● **Exercise directions**: Reproduce the material word for word from its first line through the line containing "click(x=81, y=185)", including both of those lines.

● **Information supplied**:
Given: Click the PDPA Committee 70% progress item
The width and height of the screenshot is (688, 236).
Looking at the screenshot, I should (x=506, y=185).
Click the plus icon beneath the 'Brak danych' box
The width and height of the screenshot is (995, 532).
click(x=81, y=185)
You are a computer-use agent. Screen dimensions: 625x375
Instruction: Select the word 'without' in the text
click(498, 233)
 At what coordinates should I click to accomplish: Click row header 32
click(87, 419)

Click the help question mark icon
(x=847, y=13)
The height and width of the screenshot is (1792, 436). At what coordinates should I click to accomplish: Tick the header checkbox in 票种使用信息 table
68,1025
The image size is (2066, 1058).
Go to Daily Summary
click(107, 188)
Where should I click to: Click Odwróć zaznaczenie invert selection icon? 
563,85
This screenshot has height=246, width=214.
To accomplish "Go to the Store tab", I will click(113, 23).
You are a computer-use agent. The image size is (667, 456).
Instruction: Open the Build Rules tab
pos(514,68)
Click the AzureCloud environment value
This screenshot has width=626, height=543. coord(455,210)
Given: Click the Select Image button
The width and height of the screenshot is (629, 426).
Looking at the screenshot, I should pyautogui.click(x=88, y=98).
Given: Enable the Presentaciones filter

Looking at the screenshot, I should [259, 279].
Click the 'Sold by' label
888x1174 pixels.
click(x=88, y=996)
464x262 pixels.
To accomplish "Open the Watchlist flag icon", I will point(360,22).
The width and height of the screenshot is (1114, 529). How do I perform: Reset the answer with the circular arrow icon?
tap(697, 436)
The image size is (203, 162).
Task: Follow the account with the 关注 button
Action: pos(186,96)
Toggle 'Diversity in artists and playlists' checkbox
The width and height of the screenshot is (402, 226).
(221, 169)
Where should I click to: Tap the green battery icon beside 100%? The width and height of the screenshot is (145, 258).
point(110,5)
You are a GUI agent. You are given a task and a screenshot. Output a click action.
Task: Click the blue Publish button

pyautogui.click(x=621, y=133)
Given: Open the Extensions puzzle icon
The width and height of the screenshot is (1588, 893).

● **Task output**:
Given: Click the PDPA Committee 70% progress item
The width and height of the screenshot is (688, 236).
Looking at the screenshot, I should (x=506, y=185).
Click the plus icon beneath the 'Brak danych' box
The width and height of the screenshot is (995, 532).
click(x=81, y=185)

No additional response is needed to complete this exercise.